--- INPUT DATA Enclosed Below ---

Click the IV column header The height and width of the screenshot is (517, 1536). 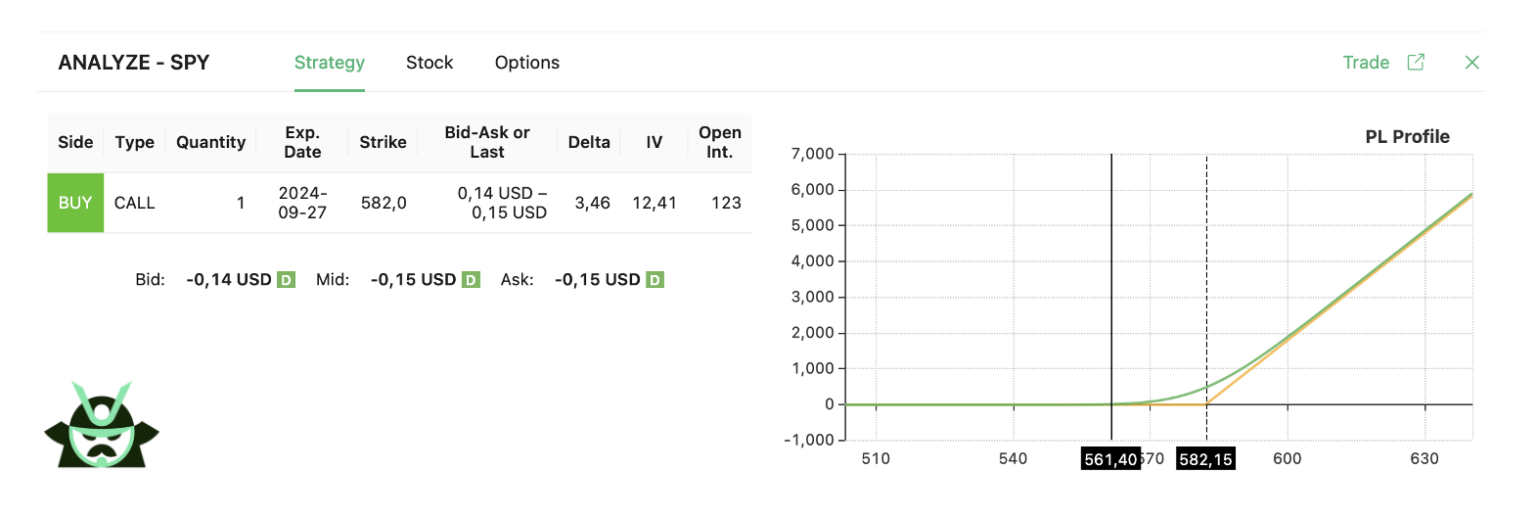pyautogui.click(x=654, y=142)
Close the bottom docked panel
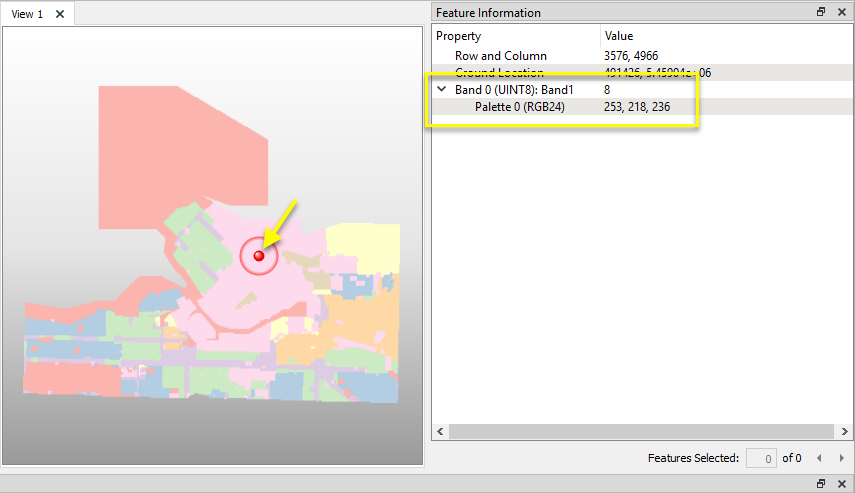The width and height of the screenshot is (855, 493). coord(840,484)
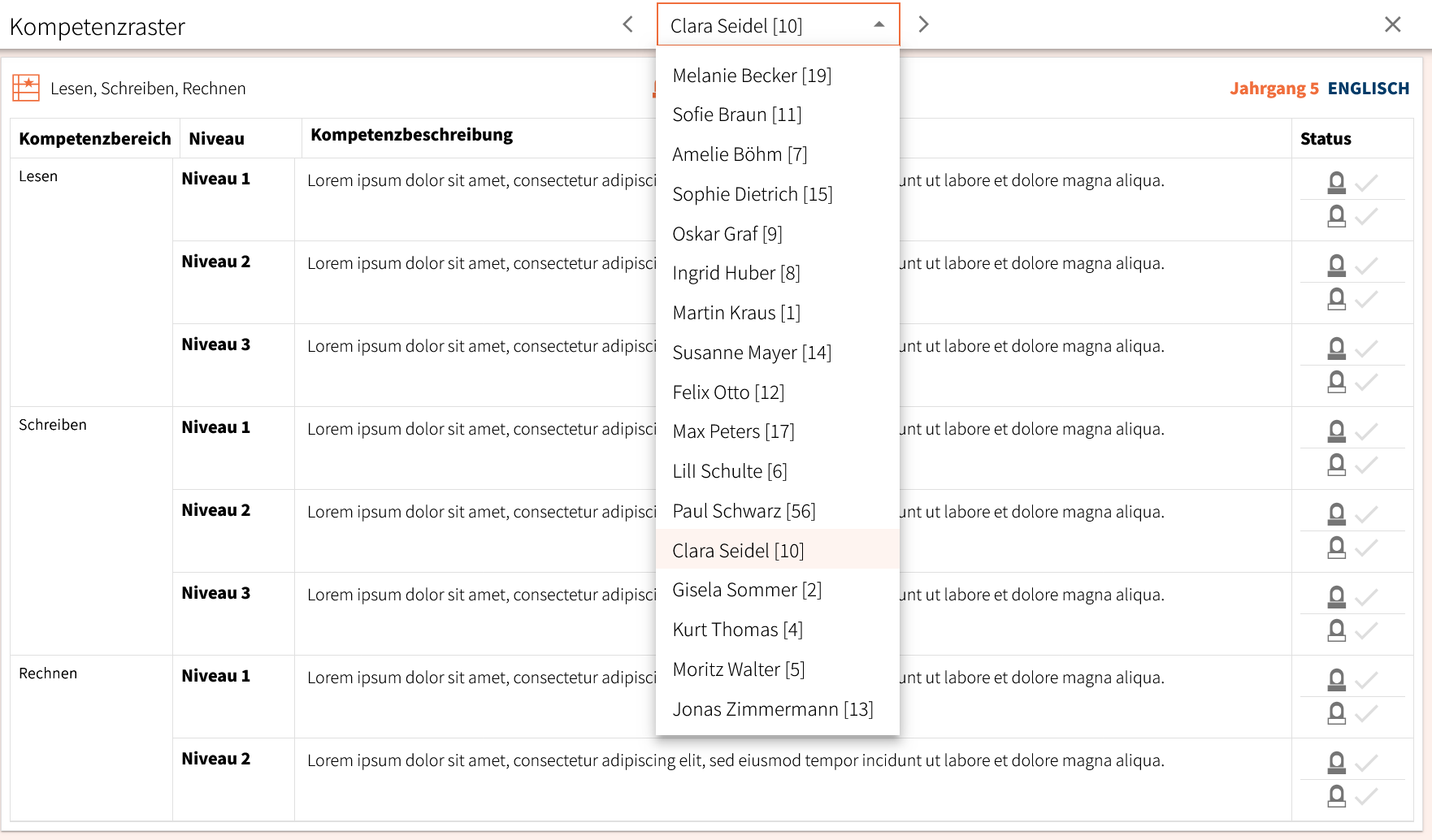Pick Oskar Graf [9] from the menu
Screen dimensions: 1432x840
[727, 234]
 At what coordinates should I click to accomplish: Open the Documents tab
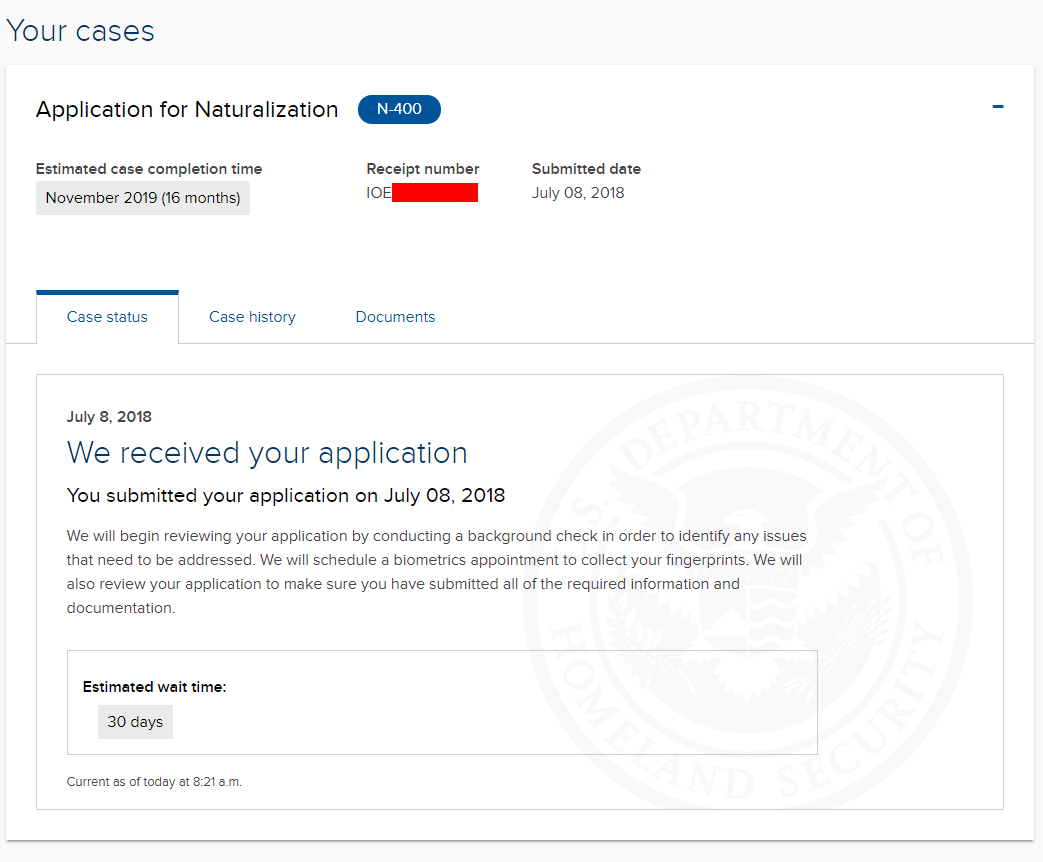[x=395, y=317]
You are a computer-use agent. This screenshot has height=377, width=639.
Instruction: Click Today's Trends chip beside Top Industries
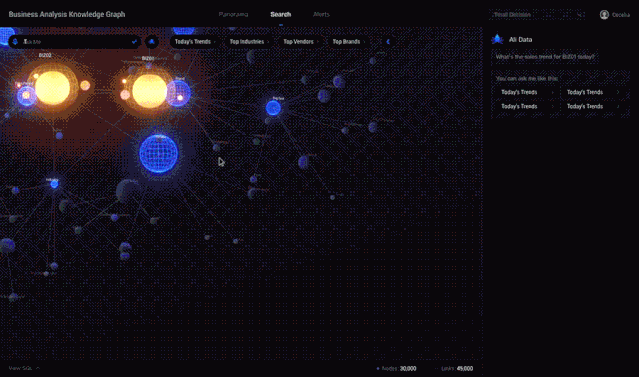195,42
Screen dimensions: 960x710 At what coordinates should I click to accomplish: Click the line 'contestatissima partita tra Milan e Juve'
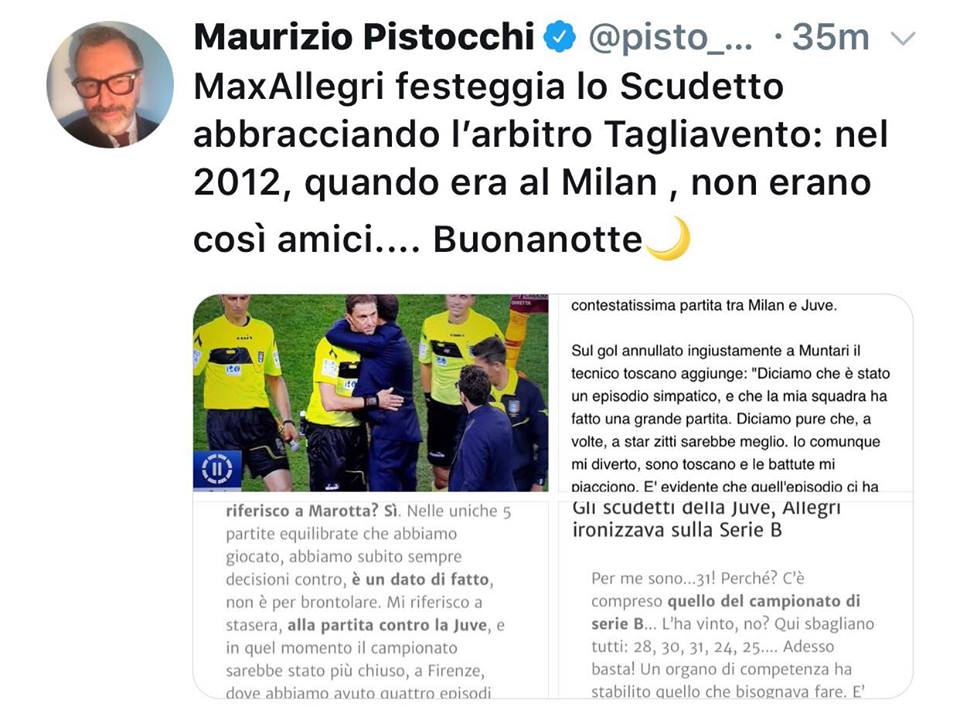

--- End of Enclosed INPUT DATA ---

_YOUR OBJECTIVE_
A word-for-word copy of the lines from the one with "You are a computer-use" through the final line of the listing above is the whole answer, and it contains no pictures.

_ANSWER TO THIS PROBLEM_
You are a computer-use agent. This screenshot has height=377, width=639.
Instruction: Click Today's Trends chip beside Top Industries
195,42
Screen dimensions: 960x710 At what coordinates should I click to accomplish: Click the line 'contestatissima partita tra Milan e Juve'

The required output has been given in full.